Adams, despite his own lip service, is still appealing decisions that halted our being dumped into an inferior plan. And the Municipal Labor Committee (MLC), very much including the UFT, still has an amicus brief in support of stripping retirees from real Medicare. Time for Mulgrew and Unity to walk the walk (or just take a walk). Real unionism makes things better, not worse, for working people.
Screw widows and orphans, says Swaggery Mayor Adams
Well, not necessarily orphans, but you get the idea. Certain police and fire unions cover widows after losses. I’m hearing there was a labor management meeting on Friday, and the city said the stabilization fund was virtually bankrupted, and that it would therefore no longer pay for widows’ drug plans. Unions would need to pick up the slack. Some unions may not be able to, I hear. Lo sentimos, viudas. Sorry, but Mayor Adams has other things to worry about.

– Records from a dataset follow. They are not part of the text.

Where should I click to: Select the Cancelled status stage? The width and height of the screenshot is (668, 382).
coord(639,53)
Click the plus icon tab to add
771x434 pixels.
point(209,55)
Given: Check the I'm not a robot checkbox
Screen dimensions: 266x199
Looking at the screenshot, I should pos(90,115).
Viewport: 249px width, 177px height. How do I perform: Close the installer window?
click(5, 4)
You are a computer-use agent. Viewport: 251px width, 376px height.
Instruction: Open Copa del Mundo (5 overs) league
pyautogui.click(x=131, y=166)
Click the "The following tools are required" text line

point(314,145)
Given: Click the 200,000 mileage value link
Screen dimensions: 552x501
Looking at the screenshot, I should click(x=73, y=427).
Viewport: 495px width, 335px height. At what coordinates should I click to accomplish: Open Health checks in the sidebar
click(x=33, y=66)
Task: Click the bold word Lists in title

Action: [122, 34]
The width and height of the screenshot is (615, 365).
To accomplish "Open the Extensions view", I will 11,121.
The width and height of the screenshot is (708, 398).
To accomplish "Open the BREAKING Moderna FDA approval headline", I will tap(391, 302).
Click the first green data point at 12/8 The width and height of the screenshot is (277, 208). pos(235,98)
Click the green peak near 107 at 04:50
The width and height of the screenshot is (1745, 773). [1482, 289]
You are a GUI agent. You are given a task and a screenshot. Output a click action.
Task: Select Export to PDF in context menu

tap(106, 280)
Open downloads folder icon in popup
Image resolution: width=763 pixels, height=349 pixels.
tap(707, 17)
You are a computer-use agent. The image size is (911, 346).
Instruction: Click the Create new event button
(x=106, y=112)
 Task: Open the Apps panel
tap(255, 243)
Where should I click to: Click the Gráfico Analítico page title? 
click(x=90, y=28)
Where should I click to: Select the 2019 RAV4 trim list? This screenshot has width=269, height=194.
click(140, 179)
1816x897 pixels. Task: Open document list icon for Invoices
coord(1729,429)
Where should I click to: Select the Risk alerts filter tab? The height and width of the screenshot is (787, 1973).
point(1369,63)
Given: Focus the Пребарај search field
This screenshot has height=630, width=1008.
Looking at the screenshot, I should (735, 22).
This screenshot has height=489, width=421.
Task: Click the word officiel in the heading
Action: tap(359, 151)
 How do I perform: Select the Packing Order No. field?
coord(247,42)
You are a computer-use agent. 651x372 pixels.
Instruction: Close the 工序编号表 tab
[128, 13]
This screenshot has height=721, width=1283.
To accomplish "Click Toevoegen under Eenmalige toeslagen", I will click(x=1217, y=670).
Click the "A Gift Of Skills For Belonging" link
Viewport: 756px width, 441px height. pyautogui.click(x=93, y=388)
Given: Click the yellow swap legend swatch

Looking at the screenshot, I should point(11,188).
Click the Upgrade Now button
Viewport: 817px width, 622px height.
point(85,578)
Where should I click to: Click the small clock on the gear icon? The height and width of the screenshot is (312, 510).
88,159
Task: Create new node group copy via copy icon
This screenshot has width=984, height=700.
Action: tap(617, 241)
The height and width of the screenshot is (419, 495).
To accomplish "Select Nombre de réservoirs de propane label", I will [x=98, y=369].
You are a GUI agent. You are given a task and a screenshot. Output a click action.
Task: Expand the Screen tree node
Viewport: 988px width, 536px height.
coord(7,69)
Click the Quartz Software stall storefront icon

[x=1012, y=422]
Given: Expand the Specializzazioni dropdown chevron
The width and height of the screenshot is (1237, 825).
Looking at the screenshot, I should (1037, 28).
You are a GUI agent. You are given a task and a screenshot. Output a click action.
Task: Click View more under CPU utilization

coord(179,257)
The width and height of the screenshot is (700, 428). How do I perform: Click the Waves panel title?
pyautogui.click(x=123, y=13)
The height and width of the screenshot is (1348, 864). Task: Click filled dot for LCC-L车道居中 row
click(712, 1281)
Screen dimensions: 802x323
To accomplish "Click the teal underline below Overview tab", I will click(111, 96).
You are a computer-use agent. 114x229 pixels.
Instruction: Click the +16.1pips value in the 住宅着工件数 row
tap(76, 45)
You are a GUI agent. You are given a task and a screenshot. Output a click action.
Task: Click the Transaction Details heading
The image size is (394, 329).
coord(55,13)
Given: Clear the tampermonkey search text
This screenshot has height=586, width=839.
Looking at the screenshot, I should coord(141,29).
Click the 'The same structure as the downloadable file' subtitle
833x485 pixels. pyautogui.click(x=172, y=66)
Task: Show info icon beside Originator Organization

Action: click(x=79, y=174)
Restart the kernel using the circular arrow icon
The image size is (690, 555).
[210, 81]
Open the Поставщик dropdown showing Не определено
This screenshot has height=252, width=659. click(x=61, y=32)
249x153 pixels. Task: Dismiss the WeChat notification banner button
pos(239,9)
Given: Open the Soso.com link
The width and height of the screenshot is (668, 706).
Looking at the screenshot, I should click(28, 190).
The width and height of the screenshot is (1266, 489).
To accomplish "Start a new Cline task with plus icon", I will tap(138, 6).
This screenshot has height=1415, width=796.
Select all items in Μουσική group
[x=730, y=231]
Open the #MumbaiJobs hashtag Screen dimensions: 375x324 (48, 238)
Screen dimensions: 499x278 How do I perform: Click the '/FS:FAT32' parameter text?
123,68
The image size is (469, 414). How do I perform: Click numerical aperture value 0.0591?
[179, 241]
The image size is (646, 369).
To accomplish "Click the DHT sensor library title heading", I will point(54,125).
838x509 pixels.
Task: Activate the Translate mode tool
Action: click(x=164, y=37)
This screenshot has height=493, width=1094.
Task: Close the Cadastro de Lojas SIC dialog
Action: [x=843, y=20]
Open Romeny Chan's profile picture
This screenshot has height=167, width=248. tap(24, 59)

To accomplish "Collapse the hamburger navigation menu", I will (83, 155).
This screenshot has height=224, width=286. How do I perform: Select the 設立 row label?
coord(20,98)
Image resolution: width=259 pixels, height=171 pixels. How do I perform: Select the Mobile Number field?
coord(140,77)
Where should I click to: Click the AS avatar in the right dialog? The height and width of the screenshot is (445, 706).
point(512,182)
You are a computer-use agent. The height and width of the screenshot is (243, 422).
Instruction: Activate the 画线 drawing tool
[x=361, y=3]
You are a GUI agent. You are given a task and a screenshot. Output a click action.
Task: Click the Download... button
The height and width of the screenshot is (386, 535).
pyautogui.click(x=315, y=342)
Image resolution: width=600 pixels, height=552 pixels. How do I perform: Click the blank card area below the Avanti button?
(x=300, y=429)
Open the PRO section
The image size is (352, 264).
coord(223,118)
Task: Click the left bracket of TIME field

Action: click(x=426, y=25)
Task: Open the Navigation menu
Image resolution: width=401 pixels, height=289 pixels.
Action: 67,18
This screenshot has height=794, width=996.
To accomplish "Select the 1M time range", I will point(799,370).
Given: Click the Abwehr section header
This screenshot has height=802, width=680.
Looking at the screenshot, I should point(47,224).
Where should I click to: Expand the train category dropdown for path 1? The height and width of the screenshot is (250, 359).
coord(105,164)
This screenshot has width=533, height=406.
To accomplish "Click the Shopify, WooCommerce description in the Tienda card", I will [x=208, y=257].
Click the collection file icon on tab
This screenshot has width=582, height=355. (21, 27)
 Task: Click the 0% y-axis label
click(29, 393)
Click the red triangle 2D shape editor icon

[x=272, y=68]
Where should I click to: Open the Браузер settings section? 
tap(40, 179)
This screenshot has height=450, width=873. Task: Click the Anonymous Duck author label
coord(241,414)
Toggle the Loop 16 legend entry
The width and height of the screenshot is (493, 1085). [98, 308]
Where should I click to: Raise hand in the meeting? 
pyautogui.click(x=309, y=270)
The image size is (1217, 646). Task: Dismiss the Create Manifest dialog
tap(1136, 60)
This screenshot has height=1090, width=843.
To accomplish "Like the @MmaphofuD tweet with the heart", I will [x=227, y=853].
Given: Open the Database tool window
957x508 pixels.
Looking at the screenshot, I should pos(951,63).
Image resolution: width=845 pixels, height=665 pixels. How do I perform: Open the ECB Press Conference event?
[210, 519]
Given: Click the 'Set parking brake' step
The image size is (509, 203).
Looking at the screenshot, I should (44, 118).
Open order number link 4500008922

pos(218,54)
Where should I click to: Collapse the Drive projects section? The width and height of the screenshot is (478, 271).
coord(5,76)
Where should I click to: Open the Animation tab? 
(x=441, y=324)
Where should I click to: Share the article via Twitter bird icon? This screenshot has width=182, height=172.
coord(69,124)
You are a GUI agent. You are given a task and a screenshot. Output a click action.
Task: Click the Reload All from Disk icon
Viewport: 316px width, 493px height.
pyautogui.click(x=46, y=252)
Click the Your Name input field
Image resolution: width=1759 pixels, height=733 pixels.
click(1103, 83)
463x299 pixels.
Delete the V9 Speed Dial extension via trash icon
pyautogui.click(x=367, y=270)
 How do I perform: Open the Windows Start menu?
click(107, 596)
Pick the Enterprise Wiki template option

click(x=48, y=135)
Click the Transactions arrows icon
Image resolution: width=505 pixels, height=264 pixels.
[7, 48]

How did this come about? Mulgrew, the Unity Caucus, and their fellow MLC geniuses presented the city with one billion of the 1.8 billion fund back in 2014 in exchange for a pretty miserable pattern bargain. This time it was UFT, rather than DC37, inflicting it upon the rest of the city. Mulgrew and Unity remain the undisputed champs at surrendering our health care for sub-inflationary contracts.
Loyal for LeRoy—the Unity charm offensive
Unity Chair LeRoy Barr has ordered Unity members to some big meeting a week from today at Westinghouse High School. Having sold out our health care, and having overwhelmingly lost two elections, there’s no joy in Unityville. Concurrently, likely under LeRoy’s orders, they’re suddenly visiting my Facebook and Twitter pages. There’s projection, name calling, and various people spouting vitriol without providing real names.
Their arguments are beyond absurd. Over on Twitter Unity suggested all doctors would take Aetna MA. despite the many members whose doctors told them directly they would not. In fact, the Work-Bites article quotes a TRW retiree who lost his doctor with Aetna MA. Unity also contended that the new Whatever to replace Emblem would be as good or better than what we have now (even though the Great Leader now claims to oppose it). But I love that they're trolling me. Maybe I’ll get a full column out of it.
Give a hospital, take a hospital
There’s a lot of talk about Memorial Sloan Kettering, and its disgraceful inability to come to an agreement to help the people who serve its community. Teachers teach children of those who work there. Police and firefighters preserve their safety. But screw us all, says MSK, they need more of our money or we can all just drop dead, perhaps literally.
On the same day Unity’s Mulgrew excluded retirees from the UFT Town Hall, he sent us an email that the Hospital for Special Surgery (HSS) had some kind of health concierge agreement. That’s fine, I guess.
A real issue, though, is that HSS has a contract just like MSK. Like all contracts, it will expire and need to be renegotiated. What out-of-pocket costs will pop up for members, if it’s even renewed? Members deserve better, as do all New Yorkers, as do all Americans. While we’re divided nationally, while we wait for our country to catch up, perhaps we can work to craft and pass a New York Health Act that will work for all New Yorkers, including city workers who’ve moved out of state.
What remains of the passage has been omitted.